“Hello, album, you looking, album, lady….”

From Cat Moore

“Hello, album, you looking, album, lady….”

She’s old (I think- how fast do people age here?) and smiling large, toothlessly. Her stall, like many, coconut wood spoons, vanilla pods, balm and the beautiful leaf bound albums she’s caught me looking at. I’m trying to buy an orchid for David, but the smells and textures are distracting, not to mention the constant helloing. We’ve already refused spices (“can’t take home”) and soap (“sudah punya banyak”) when she notices my gaze and gestures at the intricate covers.

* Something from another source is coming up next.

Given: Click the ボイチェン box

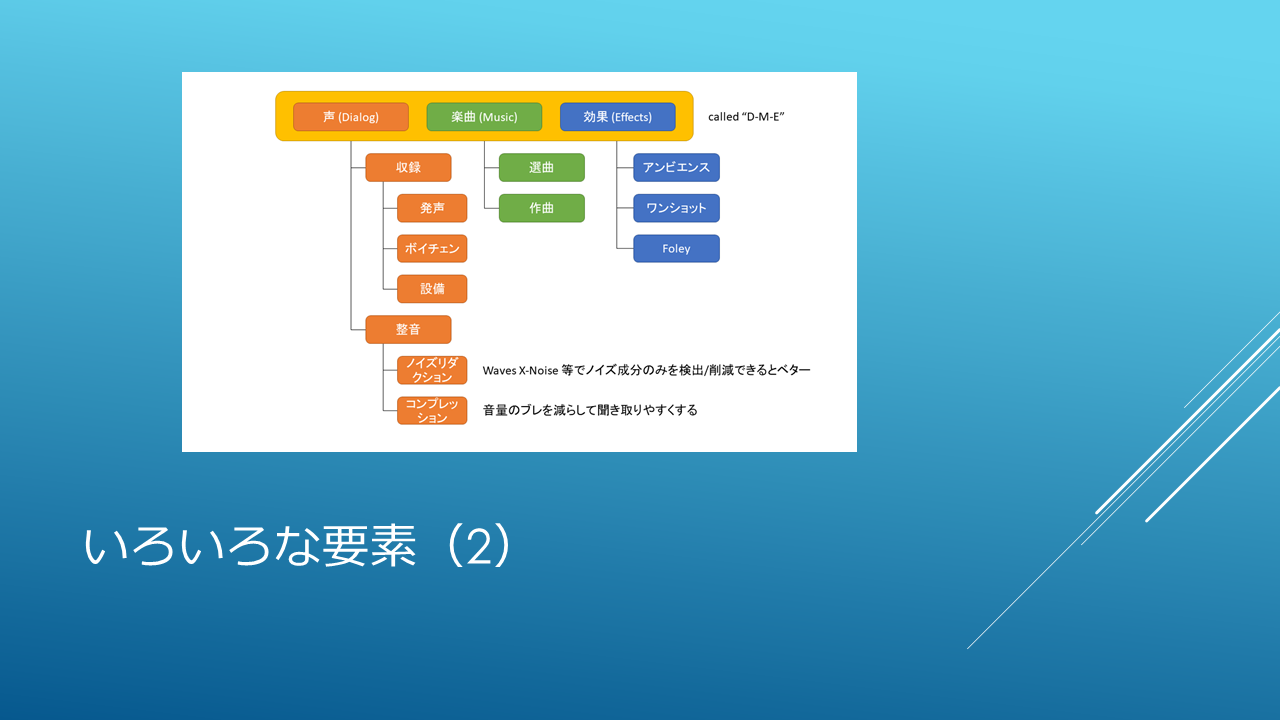Looking at the screenshot, I should [x=432, y=249].
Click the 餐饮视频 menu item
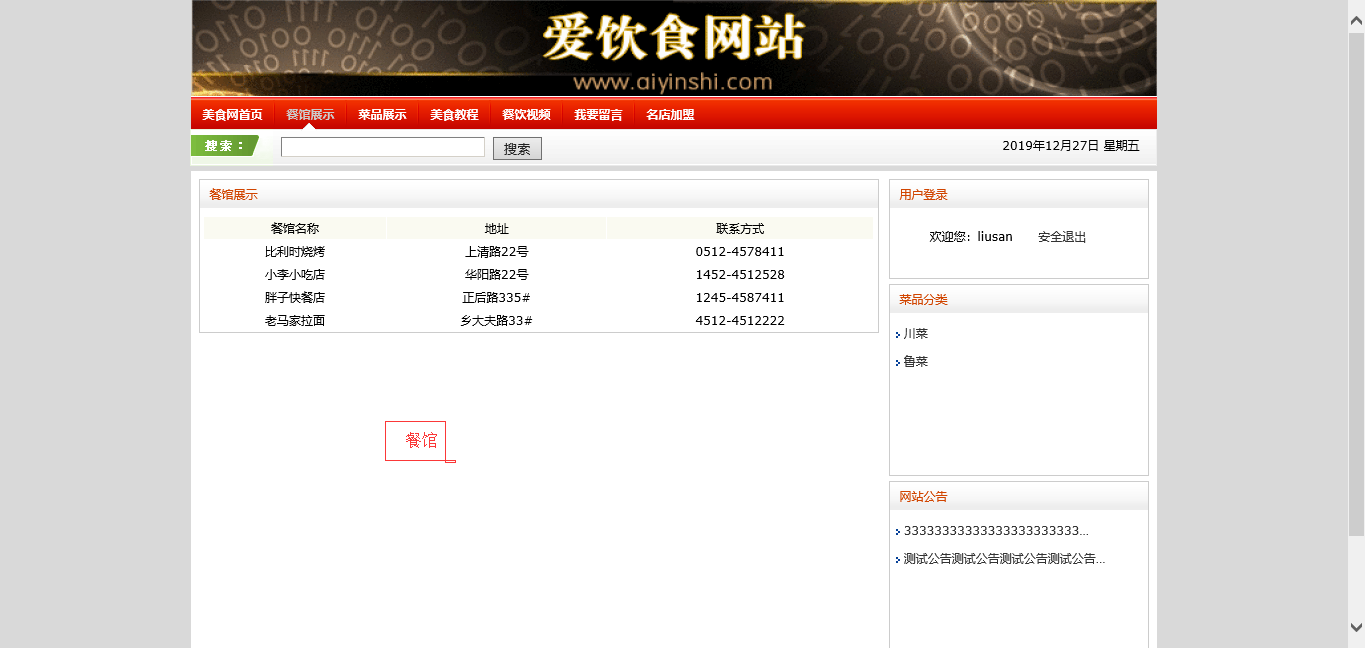Viewport: 1365px width, 648px height. [526, 115]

“No camera, I protest, almost outsmiling the old Ibu, but think to ask “notebooks? For writing?” (miming for good measure) and of course she not only nods but thrusts one under my nose.

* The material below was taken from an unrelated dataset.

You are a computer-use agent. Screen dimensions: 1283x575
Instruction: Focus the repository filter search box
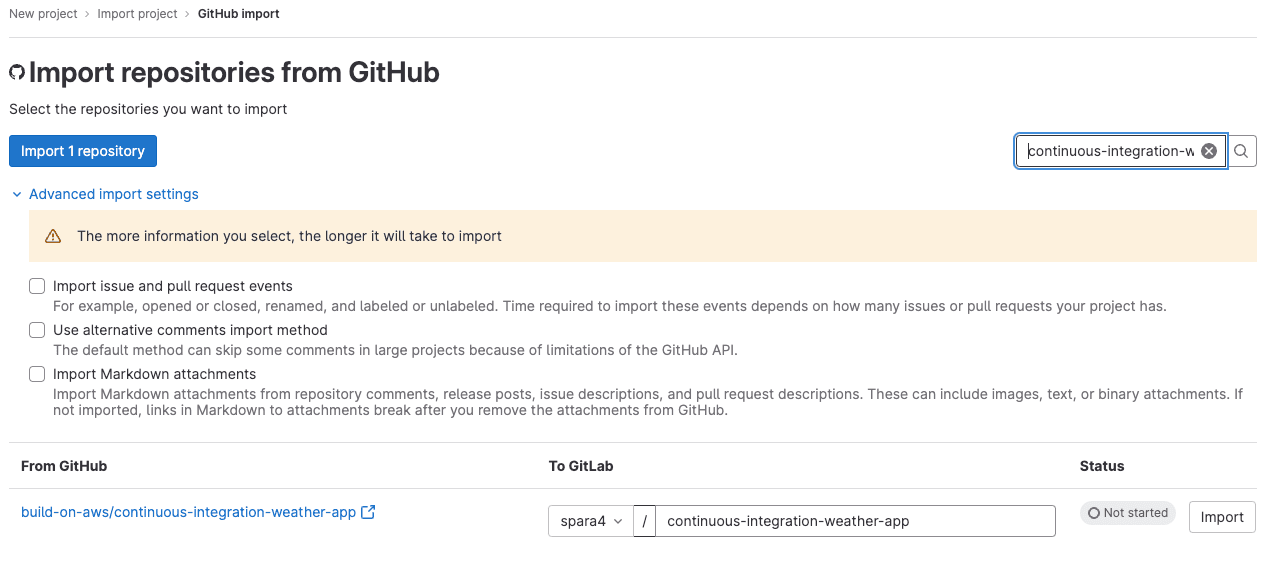pyautogui.click(x=1109, y=151)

I buy three for good measure, refuse soap again, and race to the nursery before I become trapped somewhere else. But I have a magic book to begin, and my smile isn’t just for Ibu. I can’t wait to open it.


Earlier, in the back of a “bemo” up the hill, we practice our Indonesian with the grinning driver. His grin may be enhanced by the 1000 we have paid (about 3 times local price) but I imagine he’s always pretty chirpy, and like everyone here he’s graciously accepting of our terrible Indonesian. The conversation seems doomed to rapid death once we’ve exhausted the familiar topics- country of origin and absence of “anak” on our part, number and ages of “anak” on his, “mau ke mana?”, “di mana tinggal?”.

At this point the conversation takes an unexpected left. Names fly, connections are made, “aduh!” this is Wayan’s brother we’re talking to! Yes, everyone on the island is Wayan’s brother, but in this case it’s Wyan Astawa, manager of Pacung Indah and friend. We outdo each other in excited introductions and laughing apologies- he attempts to hand back our money, we refuse.. ..

I’m glowing with the unexpected feel of community, ready to ride the market wave with smile and grace. Stepping out of the bemo I swear I’m floating, no matter my clumsy white bulk.

The market sprawls under the heat, innumerable varieties of fruit and colour enough to stop traffic- well, not Balinese traffic!- batiks of every shade and texture rippling temptingly at me. I want to touch everything, absorb the patterns the way I’m drinking in the overripe scent (2 parts fruit-and-flowers, 1 part poo, a dash of human odour, coconut cooking oil on a wet earthy base). I’m Selamat-Sore-ing everyone I pass, in answer to their hellos, when two young girls answer with “Selamat Siang”. Siang? I’m thrown, briefly, mind races- what time is it?- but they cackle hysterically. After a moment, so do we. Got us both, cheeky brats. We see the same girls twice more the same afternoon, and each time they giggle siang… Selamat pagi, I learn to reply, which cracks them up further.

Even funnier is the young dude selling watches who has learnt an impressive collection of irritating ocker phrases- “ozzie ozzie ozzie oi oi oi” being my personal favourite. Then hetells us he’s from Brisbane- and cacks himself at his own joke! Watches forgotten, we chat haltingly about Australia. It seems our friend is desperate to go- not surprising, is it. Life here is pretty, it smells good, but damn people work hard. And they watch enough tv to want the western fairytale. (Hey, maybe I should try watching more tv?? It’d probably help…)

As we leave, he calls “seeya later alligator!”